Stu on Sunlight's Summit
More Summit Shots (Left: Stu)
The remoteness of these peaks coupled with the sunrise summit made for a very surreal and cool experience. I would highly recommend trying to catch a sunrise on this summit. We spent about fifteen minutes taking in the views and headed off for Windom. We ended up descending to the basin between Sunlight and Windom and then ascending a snow slope on Windom's north side, summiting at 8:00am.

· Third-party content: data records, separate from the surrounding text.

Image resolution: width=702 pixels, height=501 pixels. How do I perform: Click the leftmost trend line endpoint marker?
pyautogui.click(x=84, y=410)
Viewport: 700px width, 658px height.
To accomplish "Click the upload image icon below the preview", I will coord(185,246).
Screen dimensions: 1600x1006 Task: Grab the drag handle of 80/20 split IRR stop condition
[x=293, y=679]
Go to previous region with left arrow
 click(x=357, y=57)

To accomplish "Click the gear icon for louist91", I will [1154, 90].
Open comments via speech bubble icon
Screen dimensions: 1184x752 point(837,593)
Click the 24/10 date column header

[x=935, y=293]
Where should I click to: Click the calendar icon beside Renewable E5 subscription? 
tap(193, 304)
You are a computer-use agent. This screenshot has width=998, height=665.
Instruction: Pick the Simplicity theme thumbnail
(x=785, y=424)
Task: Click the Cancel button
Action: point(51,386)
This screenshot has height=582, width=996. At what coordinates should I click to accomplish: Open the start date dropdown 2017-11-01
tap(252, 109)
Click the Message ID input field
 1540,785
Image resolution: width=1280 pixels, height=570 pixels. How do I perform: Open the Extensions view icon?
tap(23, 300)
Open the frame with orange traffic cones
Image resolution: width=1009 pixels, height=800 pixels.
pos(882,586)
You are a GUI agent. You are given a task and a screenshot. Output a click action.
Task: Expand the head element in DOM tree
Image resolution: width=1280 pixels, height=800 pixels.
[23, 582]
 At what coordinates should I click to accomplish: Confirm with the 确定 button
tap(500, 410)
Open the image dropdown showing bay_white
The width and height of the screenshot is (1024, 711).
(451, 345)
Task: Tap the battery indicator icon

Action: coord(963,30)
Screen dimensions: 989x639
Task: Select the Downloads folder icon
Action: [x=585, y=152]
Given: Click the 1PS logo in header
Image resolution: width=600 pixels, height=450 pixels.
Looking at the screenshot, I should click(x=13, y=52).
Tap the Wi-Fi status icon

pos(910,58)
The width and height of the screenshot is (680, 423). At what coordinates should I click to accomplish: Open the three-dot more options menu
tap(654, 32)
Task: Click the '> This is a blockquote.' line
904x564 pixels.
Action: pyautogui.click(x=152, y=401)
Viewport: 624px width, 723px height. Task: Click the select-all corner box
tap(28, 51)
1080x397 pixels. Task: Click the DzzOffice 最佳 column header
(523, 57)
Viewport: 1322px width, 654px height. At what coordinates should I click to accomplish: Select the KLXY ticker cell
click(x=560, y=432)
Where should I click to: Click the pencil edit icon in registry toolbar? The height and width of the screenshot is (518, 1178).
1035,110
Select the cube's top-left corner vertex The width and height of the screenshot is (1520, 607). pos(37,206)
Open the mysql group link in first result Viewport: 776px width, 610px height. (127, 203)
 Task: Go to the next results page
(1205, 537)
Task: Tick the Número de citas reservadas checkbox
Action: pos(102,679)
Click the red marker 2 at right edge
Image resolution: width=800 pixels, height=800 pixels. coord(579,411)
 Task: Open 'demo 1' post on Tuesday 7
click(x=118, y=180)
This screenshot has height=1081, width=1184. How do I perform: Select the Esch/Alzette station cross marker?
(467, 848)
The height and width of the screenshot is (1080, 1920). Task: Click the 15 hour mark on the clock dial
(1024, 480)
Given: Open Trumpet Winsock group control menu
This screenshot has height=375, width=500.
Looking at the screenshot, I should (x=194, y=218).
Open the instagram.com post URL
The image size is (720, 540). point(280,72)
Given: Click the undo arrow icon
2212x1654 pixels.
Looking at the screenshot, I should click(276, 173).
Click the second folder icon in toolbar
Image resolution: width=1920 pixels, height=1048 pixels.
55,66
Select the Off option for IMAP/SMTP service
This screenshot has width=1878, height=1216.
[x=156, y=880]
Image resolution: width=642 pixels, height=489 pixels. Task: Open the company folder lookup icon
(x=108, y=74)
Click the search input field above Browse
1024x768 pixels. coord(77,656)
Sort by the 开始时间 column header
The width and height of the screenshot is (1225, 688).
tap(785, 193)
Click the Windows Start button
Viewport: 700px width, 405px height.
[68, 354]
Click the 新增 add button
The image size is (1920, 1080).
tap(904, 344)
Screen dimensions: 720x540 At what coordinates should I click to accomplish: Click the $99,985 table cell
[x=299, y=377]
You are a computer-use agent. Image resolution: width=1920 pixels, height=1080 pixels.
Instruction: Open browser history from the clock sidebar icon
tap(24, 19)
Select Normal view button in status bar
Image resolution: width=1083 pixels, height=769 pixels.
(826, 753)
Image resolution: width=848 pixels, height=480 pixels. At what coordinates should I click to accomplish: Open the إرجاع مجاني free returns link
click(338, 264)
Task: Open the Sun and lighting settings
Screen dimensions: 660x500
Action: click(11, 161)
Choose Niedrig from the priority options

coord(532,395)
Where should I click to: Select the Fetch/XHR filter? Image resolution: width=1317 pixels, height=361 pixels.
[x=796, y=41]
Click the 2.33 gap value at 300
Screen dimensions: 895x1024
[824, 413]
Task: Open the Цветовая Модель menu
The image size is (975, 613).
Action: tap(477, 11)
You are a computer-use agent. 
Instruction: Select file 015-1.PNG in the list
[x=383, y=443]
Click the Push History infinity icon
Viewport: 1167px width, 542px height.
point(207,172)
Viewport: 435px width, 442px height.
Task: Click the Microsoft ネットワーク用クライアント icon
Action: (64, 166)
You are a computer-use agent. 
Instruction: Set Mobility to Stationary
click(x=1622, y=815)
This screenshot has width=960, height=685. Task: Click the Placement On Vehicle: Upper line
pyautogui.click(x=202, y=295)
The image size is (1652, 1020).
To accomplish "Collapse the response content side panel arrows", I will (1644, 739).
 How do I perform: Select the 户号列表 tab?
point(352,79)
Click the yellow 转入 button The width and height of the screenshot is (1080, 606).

Our route up Windom taken from Sunlight
We spent another fifteen minutes on Windom and headed for North Eolus. We descended Windom's west ridge route, filled up on some more H2O near Twin Lakes, and began the ascent of Eolus. We never really dropped below Twin Lakes on the way over to Eolus so our elevation lowpoint was around 12,500 ft. The ascent of Eolus was almost entirely snow free. The route is pretty straight forward and can be seen below.
The route up Mt. Eolus
We arrived at the saddle between North Eolus and Mt. Eolus (elevation unknown but I'm guessing it's around 13,800 ft.) and quickly jumped onto the summit of North Eolus at 11:00am. From the saddle to North Eolus took less than ten minutes.
North Eolus Summit, Mt. Eolus in the background
We then went for the fourth (or maybe third depending on how you count them) and last summit of the day. From this point we pretty much figured the whole thing was in the bag, only to be suprised by the difficult route finding and exposure on Eolus. The catwalk was not bad if you are comfortable with a little exposure but the ascent from the catwalk to the summit was slightly hairy in spots, I'm assuming we were off route a few times. The basic idea though is to head across the catwalk and then traverse south (left) and up, then left again and up again until reaching the summit ridge. We reached the summit at 11:45am. Overall Stu and I agreed that if you base difficulty on routefinding and exposed scrambling, Mt. Eolus is the most difficult climb of the group.
The Catwalk and Mt. Eolus from the saddle
On the summit we met Jared Workman and his wife, along with two others, all six of us being from Boulder. We spent about half an hour on the summit talking about mountains and various things, Jared gave us some great information about future climbs, he is three fourteeners away from finishing them all!
Mt. Eolus Summit
We descended, self arresting part of the way down, and arrived at our camp at 2:30pm to find that marmots had chewed into Stu's pack, presumably attracted to the salt in his sweat. A word of caution: the animals in Chicago Basin and very comfortable with humans and do not hesitate to eat gear, stick their heads in between your legs while you are urinating, or attempt to raid your tent while you are gone. You may find yourself surrounded, you may find yourself at the mercy of forest beasts, and you may find yourself devoured by mosquitos.